Debemos analizar
bien los ejercicios antes de realizarlos, para que los beneficios siempre
superen con mucho a los riesgos.
Aunque hemos dado
orientaciones sobre cómo realizar la actividad de forma más segura. El
indicador más personal es nuestra propia sensación al realizar los ejercicios.
Debemos escuchar y atender a nuestro propio cuerpo.
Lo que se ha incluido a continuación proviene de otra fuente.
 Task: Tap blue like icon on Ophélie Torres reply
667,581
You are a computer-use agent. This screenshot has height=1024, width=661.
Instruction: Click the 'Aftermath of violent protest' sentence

¿Sabías qué…? Lesiones y primeros auxilios.
El principio RIFE
se aplica en las lesiones leves de músculos, articulaciones y tendones para
reducir la hinchazón y la tumefacción que les acompaña y para facilitar una
recuperación rápida. Consiste en:
-R (reposo).
-I
(inmovilización).
-F (frío).
-E (elevación).
No debemos dejar
de visitar al médico al menor síntoma de lesión grave o persistente.
El dolor o el
malestar después de la actividad, si aparece, no es consecuencia natural de la
práctica, sino una señal que debe ponernos sobre aviso. No debemos ejercitarnos
con dolor porque podemos agravar una posible lesión y se recomienda acudir al
médico cuando:
*La parte del
cuerpo implicada no está en su posición anatómica.
*La lesión duele
mucho o el dolor no ha mermado durante varios días.
*Se escuchó un
crujido o sonido extraño en algún momento de la actividad.
*No se puede
cargar mucho peso sobre esa parte o se ha perdido algo de fuerza.
Y respecto a los demás…
No debemos olvidar
que, en la mayoría de los casos, la actividad física se realiza con más
personas que también pretenden disfrutar de una práctica saludable y el respeto
a las personas y el material se hacen imprescindibles para facilitar5 una
práctica más segura para todos los participantes. Acudir a los profesionales en
caso de dudas puede contribuir a la seguridad individual y colectiva.